What the task asks ::
In the copy, include no pictures, but reproduce every record exactly.

BEGIN Recorded data

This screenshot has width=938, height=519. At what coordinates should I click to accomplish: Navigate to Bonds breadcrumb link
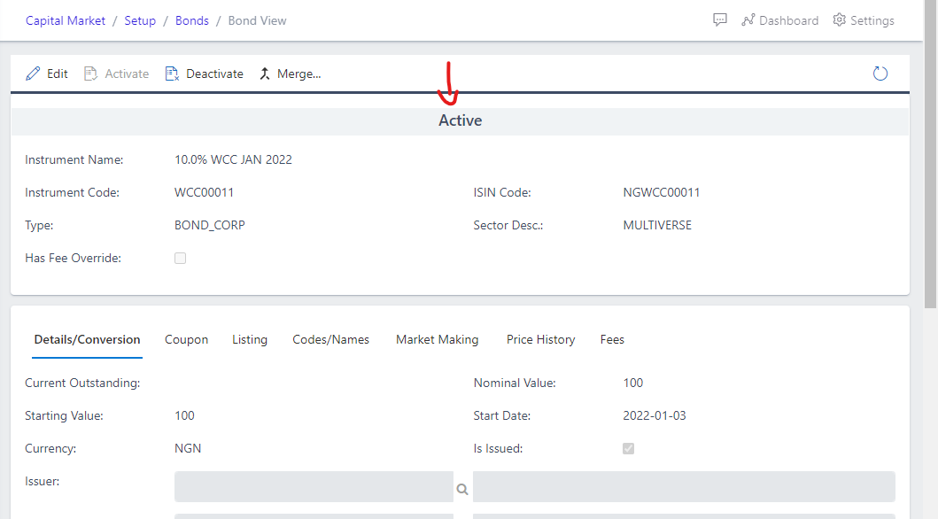click(192, 20)
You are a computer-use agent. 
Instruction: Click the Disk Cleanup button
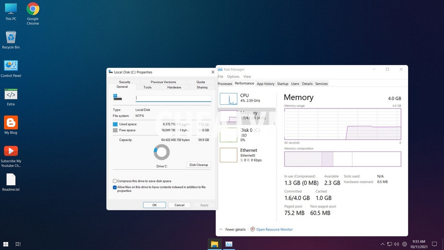pyautogui.click(x=199, y=165)
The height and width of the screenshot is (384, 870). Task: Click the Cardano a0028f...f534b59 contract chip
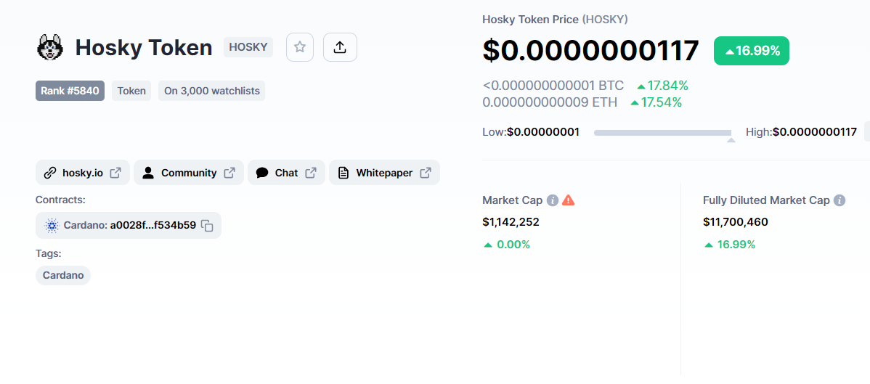click(129, 226)
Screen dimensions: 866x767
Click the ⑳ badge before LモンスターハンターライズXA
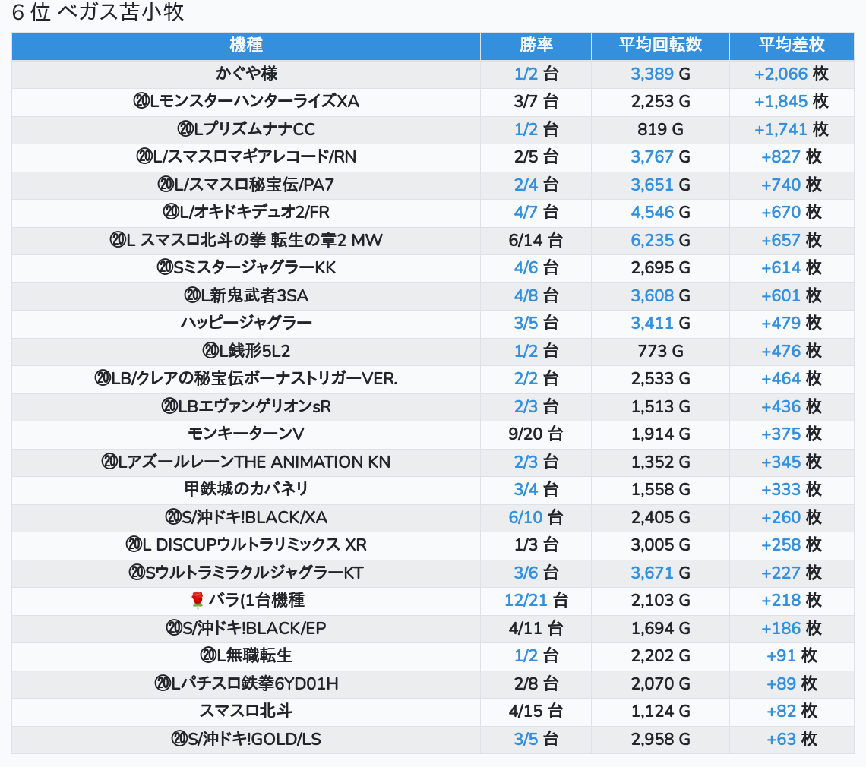[x=141, y=102]
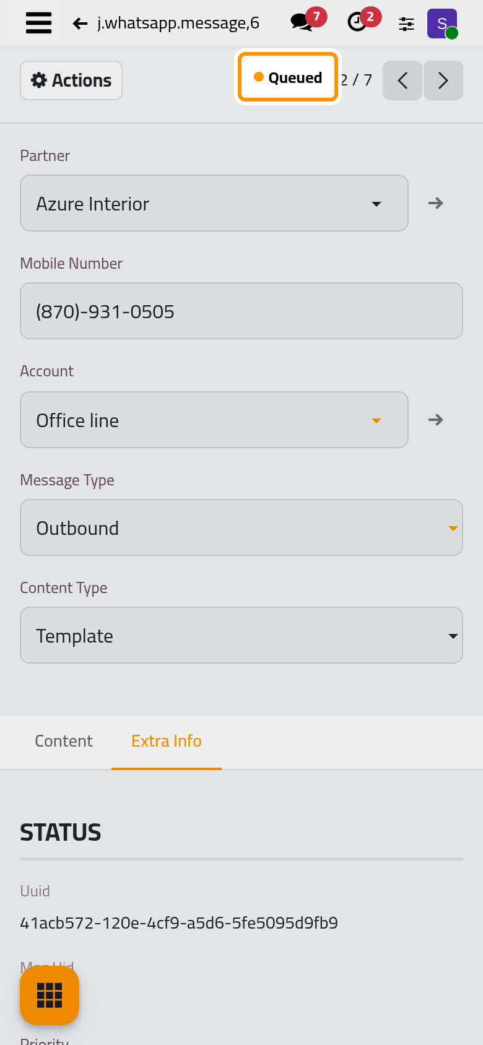
Task: Go to the previous record
Action: tap(403, 80)
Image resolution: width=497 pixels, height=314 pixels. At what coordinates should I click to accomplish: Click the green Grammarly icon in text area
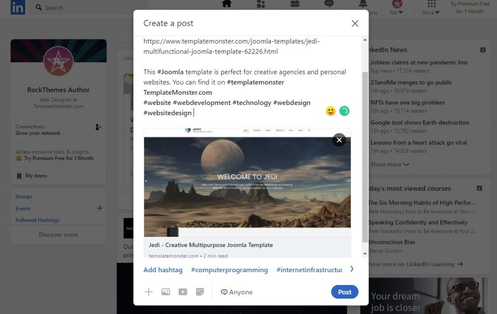pyautogui.click(x=344, y=111)
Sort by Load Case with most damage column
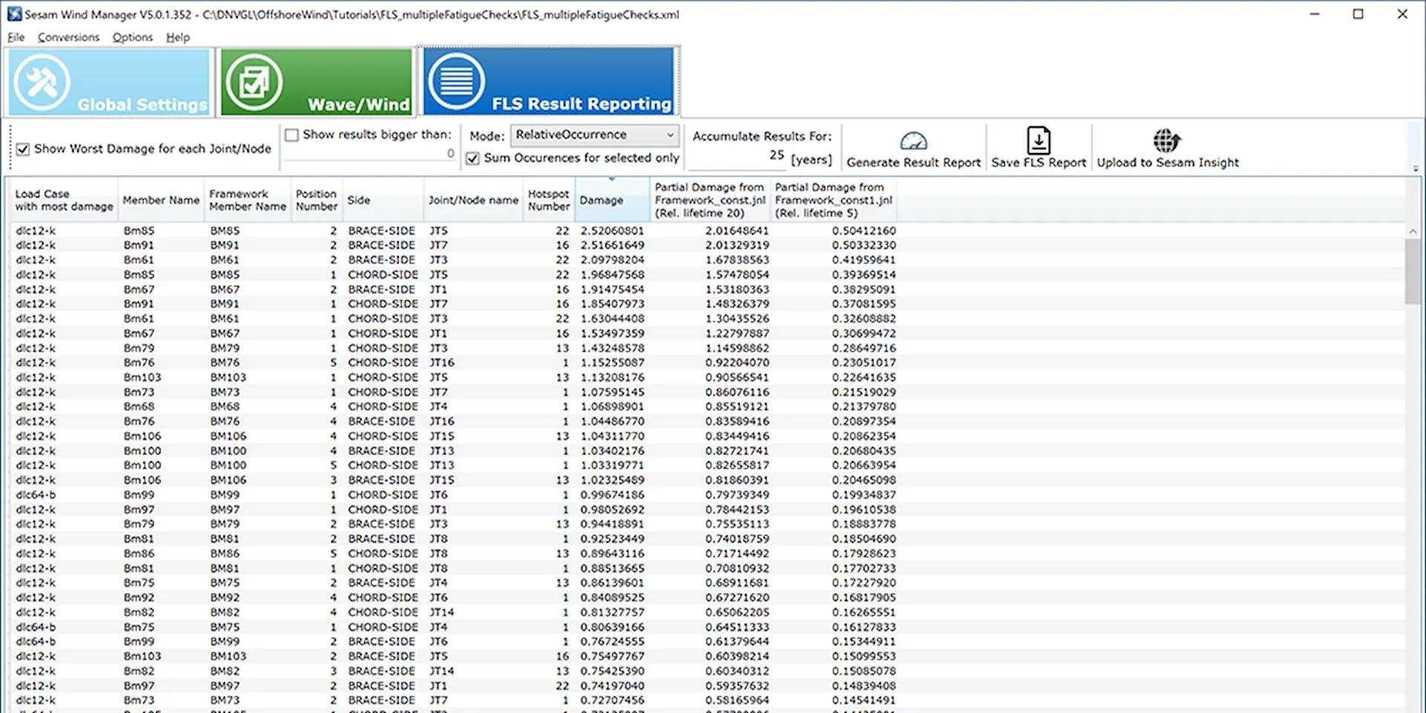Viewport: 1426px width, 713px height. [64, 201]
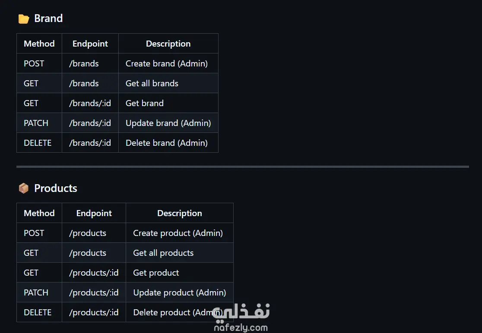482x333 pixels.
Task: Click the Delete brand (Admin) description
Action: (167, 143)
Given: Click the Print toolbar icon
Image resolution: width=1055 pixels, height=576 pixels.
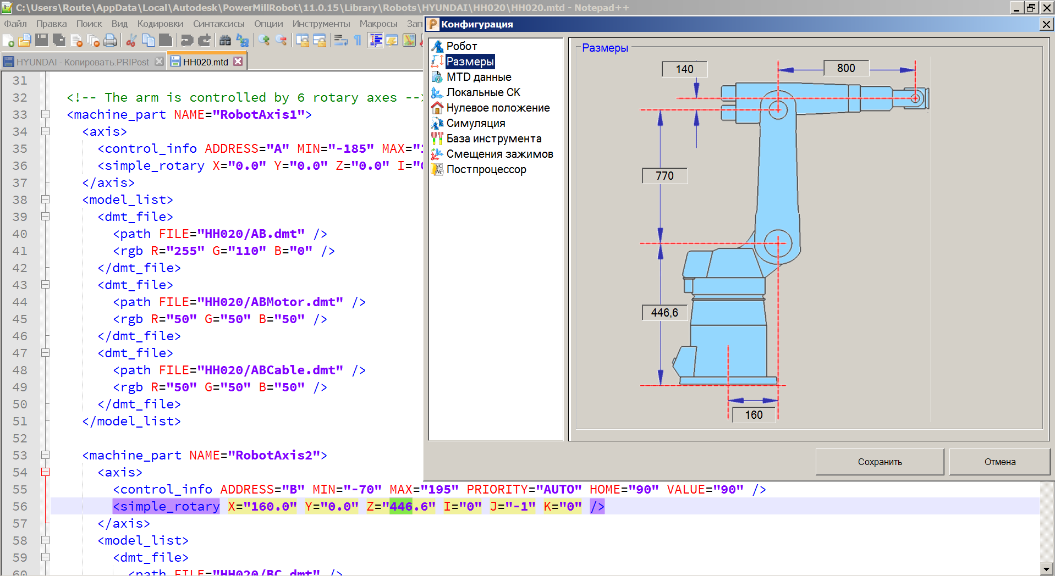Looking at the screenshot, I should point(111,41).
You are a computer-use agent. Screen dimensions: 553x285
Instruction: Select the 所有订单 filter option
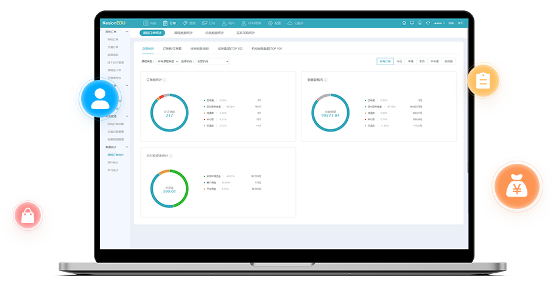pos(385,61)
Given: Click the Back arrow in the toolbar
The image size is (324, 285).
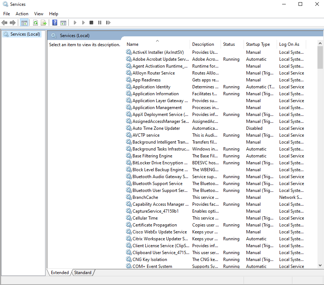Looking at the screenshot, I should click(x=4, y=23).
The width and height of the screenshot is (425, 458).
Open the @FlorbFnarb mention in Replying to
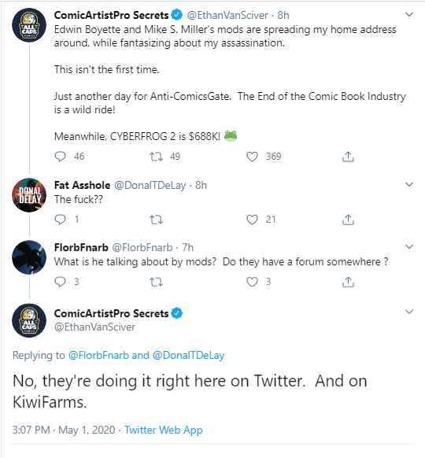(98, 355)
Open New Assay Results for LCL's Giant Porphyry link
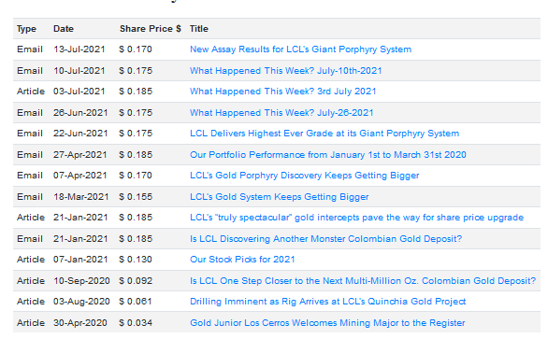The height and width of the screenshot is (339, 548). tap(300, 49)
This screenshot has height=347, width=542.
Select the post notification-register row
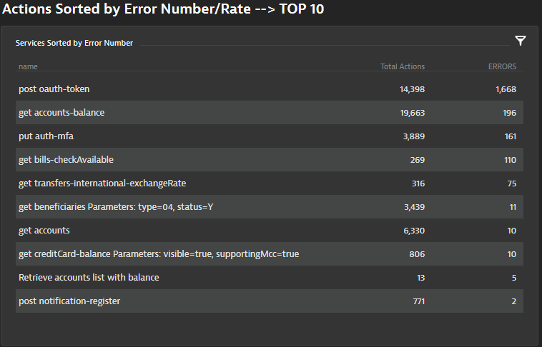69,301
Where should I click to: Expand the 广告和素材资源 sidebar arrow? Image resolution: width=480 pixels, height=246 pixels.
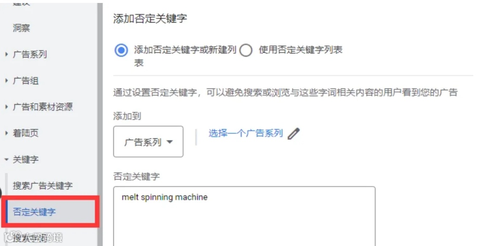pos(6,107)
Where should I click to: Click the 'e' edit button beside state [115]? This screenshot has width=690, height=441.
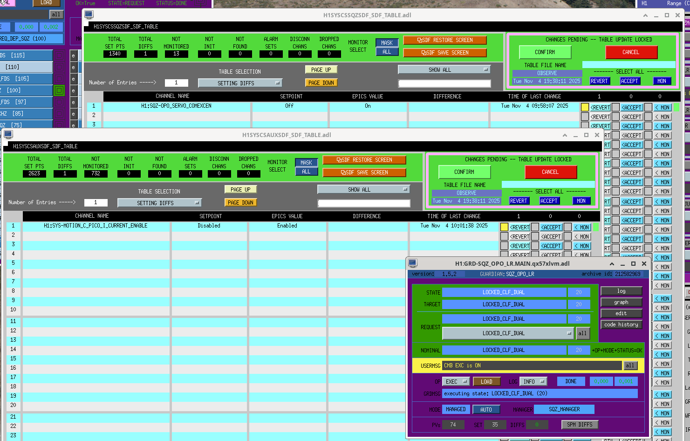point(73,56)
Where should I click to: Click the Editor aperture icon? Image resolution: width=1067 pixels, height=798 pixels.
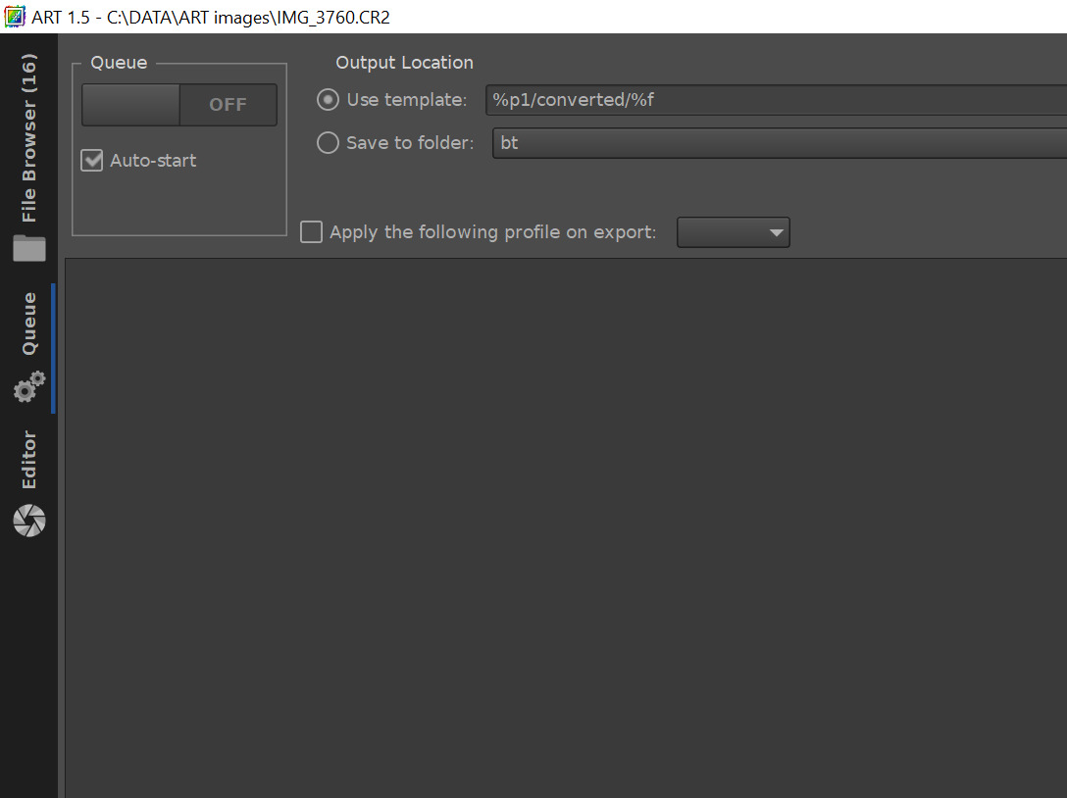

END Recorded data

Result of the exercise ::
This screenshot has width=938, height=519. At what coordinates should I click to accomplish: Navigate to Bonds breadcrumb link
click(192, 20)
You are a computer-use agent. 
Instruction: Click the Disk Cleanup button
pyautogui.click(x=199, y=165)
The height and width of the screenshot is (384, 870). Task: Click the Cardano a0028f...f534b59 contract chip
click(129, 226)
Screen dimensions: 866x767
Click the ⑳ badge before LモンスターハンターライズXA
[x=141, y=102]
Task: Go to the previous record
Action: tap(403, 80)
Image resolution: width=497 pixels, height=314 pixels. At what coordinates should I click to accomplish: Click the green Grammarly icon in text area
pyautogui.click(x=344, y=111)
Sort by Load Case with most damage column
Viewport: 1426px width, 713px height. [64, 201]
482x333 pixels.
Task: Click the Delete brand (Admin) description
Action: (167, 143)
Given: Click the Print toolbar icon
Image resolution: width=1055 pixels, height=576 pixels.
Looking at the screenshot, I should point(111,41).
You are a computer-use agent. Screen dimensions: 553x285
Instruction: Select the 所有订单 filter option
pos(385,61)
Given: Click the Back arrow in the toolbar
The image size is (324, 285).
Looking at the screenshot, I should click(x=4, y=23).
The width and height of the screenshot is (425, 458).
Open the @FlorbFnarb mention in Replying to
(98, 355)
Open New Assay Results for LCL's Giant Porphyry link
The height and width of the screenshot is (339, 548). tap(300, 49)
This screenshot has height=347, width=542.
Select the post notification-register row
69,301
Where should I click to: Expand the 广告和素材资源 sidebar arrow? Image resolution: width=480 pixels, height=246 pixels.
pos(6,107)
Where should I click to: Click the 'e' edit button beside state [115]? This screenshot has width=690, height=441.
point(73,56)
Where should I click to: Click the Editor aperture icon? Image resolution: width=1067 pixels, height=798 pixels.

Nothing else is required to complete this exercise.